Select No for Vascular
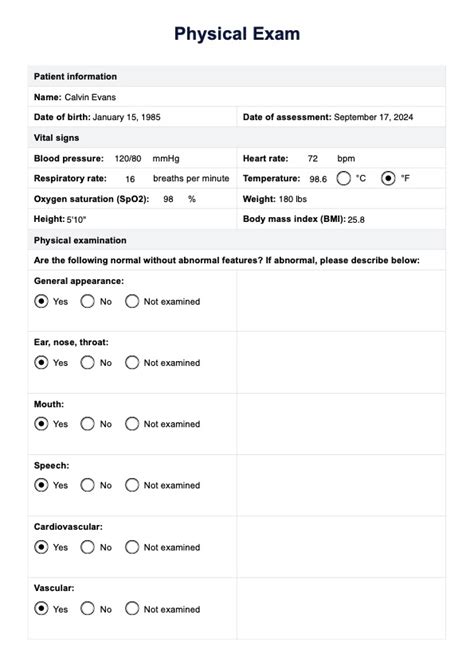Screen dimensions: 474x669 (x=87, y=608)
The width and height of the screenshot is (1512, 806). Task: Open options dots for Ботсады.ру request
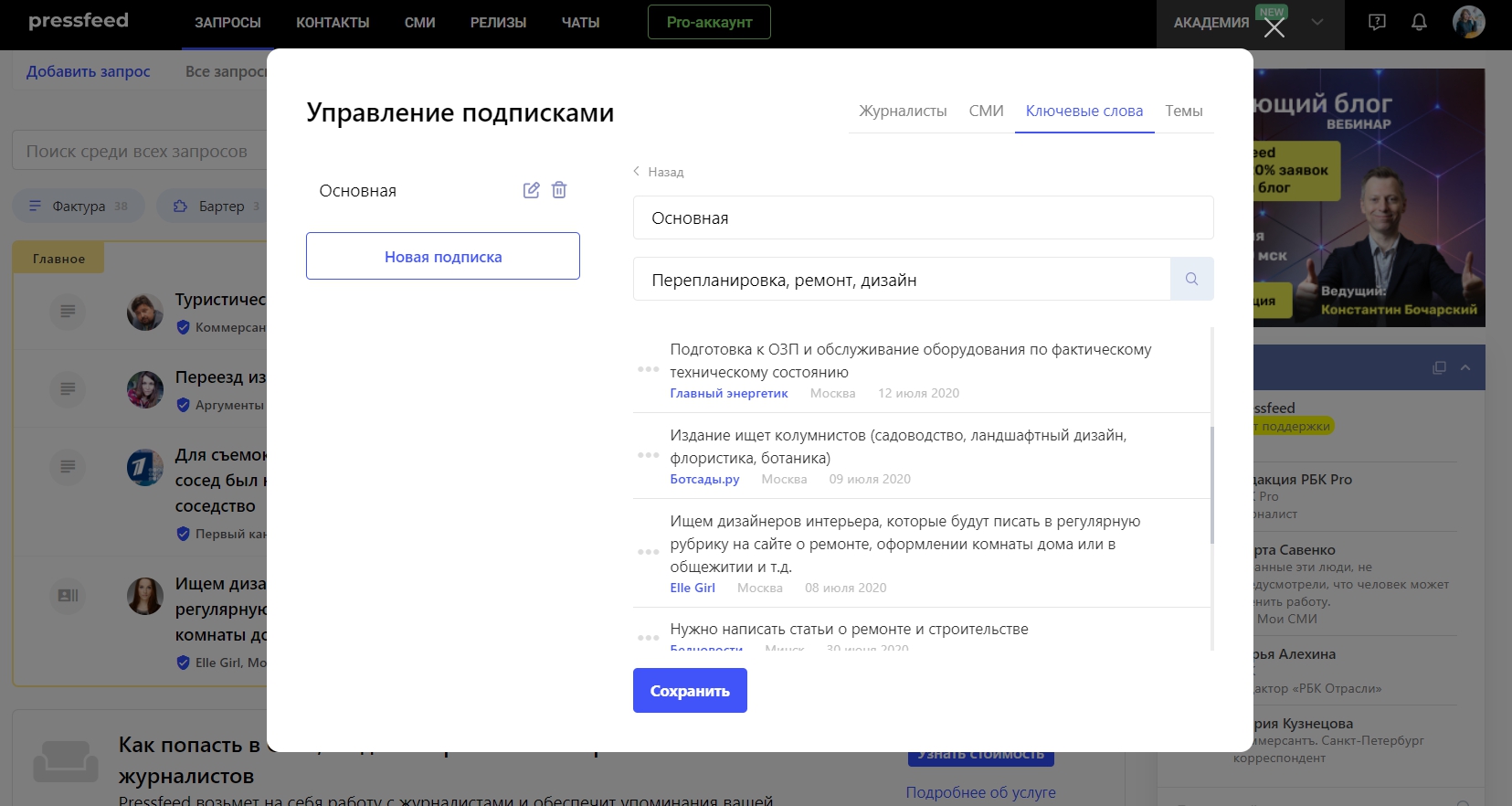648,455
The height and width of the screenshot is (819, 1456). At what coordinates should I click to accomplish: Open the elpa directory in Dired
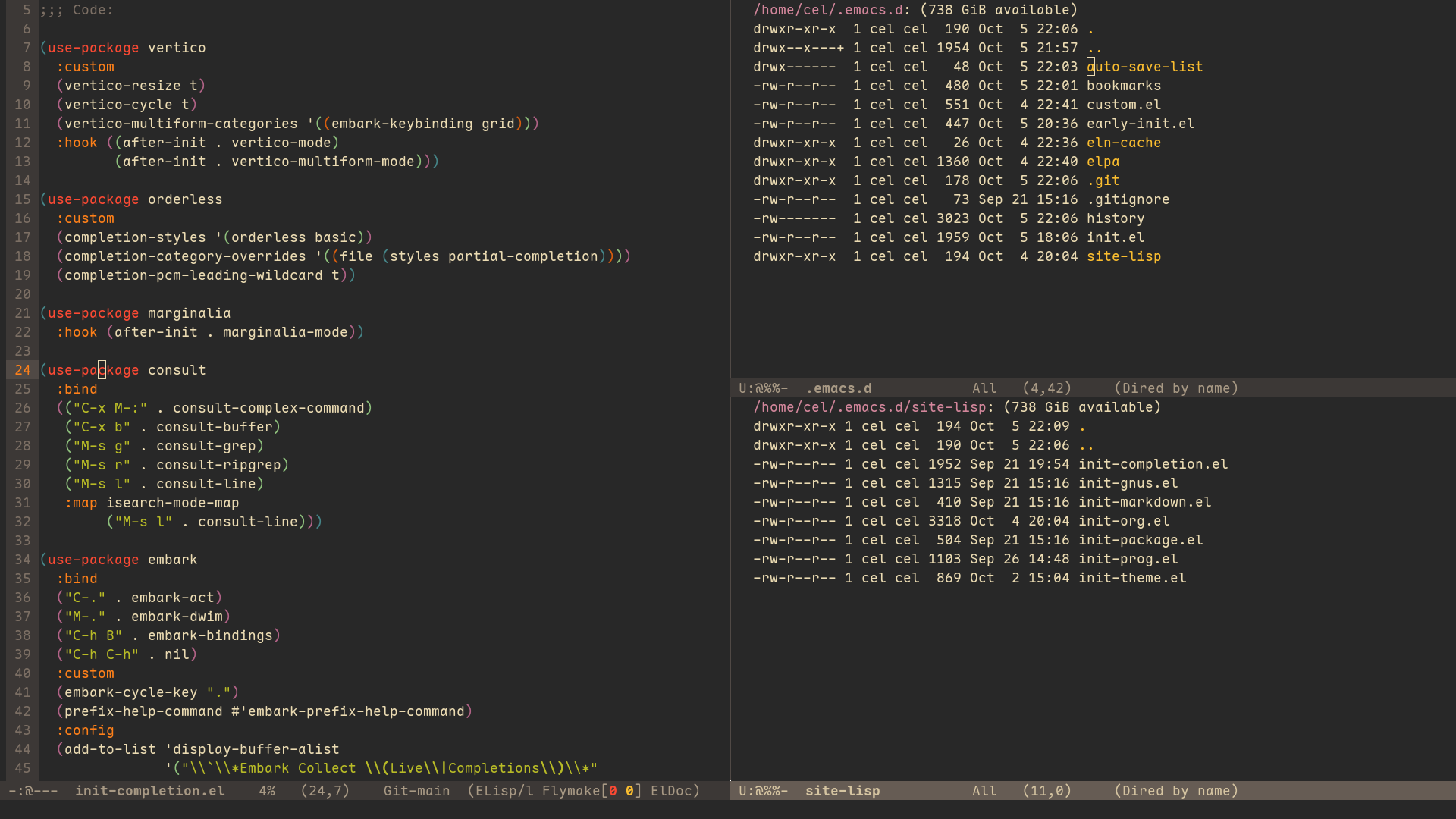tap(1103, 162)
--
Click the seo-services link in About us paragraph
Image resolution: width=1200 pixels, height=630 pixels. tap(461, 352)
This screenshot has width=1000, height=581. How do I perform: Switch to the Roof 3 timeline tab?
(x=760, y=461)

### TASK STATEMENT
Could you give the lines again, starting at the line containing "This screenshot has" and ending at the line containing "(x=760, y=461)", with "timeline" replaced by "schedule" and nothing else changed?

### FULL SOLUTION
This screenshot has width=1000, height=581. How do I perform: Switch to the Roof 3 schedule tab?
(x=760, y=461)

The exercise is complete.